Alternative and augmentative communication, or AAC, is any way of communicating that does not rely on speech. It can be pointing to pictures, using cards, signing, or a speech app on a tablet. It gives children who cannot rely on words a way to be understood.

Your child needs communication support beyond verbal speech

Steps

  1. Explore AAC (Augmentative and Alternative Communication) options with a speech therapist
  2. Start with low-tech options: PECS (Picture Exchange Communication System), Makaton signs
  3. For older or more able children, try high-tech options: speech-generating apps (Proloquo2Go, TouchChat)
  4. Model AAC use yourself: use the system alongside your verbal speech
  5. Give them time to explore and learn the system without pressure

What you need

Speech therapy referral, AAC device or app, patience

Why it works

AAC doesn't prevent speech from developing — research consistently shows it supports language development. For non-speaking or minimally speaking children, AAC provides a communication pathway that verbal speech alone can't offer, reducing frustration and opening up social and learning opportunities.

Age guidance

Can be introduced from age 1 onwards.

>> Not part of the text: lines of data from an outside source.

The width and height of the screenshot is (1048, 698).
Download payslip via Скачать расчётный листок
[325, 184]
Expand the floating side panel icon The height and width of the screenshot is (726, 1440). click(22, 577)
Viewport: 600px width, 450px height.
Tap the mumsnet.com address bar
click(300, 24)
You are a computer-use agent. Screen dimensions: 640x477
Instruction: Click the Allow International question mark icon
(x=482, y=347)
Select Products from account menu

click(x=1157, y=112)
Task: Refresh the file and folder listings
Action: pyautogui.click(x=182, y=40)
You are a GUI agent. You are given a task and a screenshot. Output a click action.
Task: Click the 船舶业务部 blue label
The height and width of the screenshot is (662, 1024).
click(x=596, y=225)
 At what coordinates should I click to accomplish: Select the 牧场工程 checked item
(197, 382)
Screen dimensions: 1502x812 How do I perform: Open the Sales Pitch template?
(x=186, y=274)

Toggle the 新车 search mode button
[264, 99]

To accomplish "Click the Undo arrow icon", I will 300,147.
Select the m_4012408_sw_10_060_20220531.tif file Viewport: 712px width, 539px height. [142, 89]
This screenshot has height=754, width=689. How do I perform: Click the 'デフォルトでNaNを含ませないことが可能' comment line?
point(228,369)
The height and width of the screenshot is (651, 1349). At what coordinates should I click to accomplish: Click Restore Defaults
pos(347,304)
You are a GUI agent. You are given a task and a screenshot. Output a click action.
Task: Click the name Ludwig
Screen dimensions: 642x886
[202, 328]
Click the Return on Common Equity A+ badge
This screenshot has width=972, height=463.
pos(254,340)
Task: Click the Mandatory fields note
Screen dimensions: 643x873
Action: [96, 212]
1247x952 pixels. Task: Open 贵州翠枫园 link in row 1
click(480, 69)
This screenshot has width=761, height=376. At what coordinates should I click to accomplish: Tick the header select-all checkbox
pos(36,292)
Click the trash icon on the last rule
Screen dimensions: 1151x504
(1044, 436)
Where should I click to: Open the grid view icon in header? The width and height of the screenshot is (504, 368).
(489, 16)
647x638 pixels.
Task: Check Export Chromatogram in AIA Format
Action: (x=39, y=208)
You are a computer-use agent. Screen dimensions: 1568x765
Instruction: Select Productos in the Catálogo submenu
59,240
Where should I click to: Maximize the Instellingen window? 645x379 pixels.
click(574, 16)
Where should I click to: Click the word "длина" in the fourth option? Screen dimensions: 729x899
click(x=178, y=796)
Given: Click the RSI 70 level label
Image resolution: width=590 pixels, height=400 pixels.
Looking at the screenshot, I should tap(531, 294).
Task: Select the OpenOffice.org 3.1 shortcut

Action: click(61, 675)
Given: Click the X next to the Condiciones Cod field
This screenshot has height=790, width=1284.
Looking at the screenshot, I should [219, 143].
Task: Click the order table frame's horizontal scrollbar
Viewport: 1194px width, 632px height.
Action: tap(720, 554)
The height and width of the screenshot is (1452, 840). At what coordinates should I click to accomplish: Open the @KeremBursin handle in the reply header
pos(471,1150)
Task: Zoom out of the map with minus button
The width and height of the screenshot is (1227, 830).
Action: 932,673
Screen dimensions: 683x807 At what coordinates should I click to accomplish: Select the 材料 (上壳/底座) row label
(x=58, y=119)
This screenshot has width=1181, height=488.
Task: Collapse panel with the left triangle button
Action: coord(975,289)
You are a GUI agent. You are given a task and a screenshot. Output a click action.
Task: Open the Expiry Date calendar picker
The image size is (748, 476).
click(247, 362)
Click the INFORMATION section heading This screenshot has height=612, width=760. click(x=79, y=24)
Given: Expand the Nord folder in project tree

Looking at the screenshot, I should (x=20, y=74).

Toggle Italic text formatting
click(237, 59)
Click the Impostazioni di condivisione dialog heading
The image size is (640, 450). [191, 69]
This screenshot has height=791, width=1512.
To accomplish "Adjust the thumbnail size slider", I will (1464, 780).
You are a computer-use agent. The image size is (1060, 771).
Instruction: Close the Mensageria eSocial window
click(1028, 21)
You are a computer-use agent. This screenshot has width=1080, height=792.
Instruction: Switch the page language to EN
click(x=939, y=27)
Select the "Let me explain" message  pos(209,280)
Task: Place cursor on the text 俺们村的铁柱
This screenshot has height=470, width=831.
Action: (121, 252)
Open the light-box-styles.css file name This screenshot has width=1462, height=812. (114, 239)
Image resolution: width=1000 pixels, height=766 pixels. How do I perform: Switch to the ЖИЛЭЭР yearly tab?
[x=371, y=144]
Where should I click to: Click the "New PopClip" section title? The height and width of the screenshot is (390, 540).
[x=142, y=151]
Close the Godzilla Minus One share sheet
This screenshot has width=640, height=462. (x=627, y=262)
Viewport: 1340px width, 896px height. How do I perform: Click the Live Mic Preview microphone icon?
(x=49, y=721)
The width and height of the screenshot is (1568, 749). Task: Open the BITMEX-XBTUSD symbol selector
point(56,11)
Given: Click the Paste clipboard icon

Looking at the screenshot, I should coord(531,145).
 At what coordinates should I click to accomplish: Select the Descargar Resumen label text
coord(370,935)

Low-tech options (PECS, Makaton) work for very young children; high-tech apps suit older children with the motor skills to use a tablet.

Real-world example

A parent introduced a PECS board with just three images: 'drink', 'snack', and 'play'. Within a month their child was using it unprompted to request things. Far from replacing speech, the child started verbalising some of the words alongside pointing to the pictures.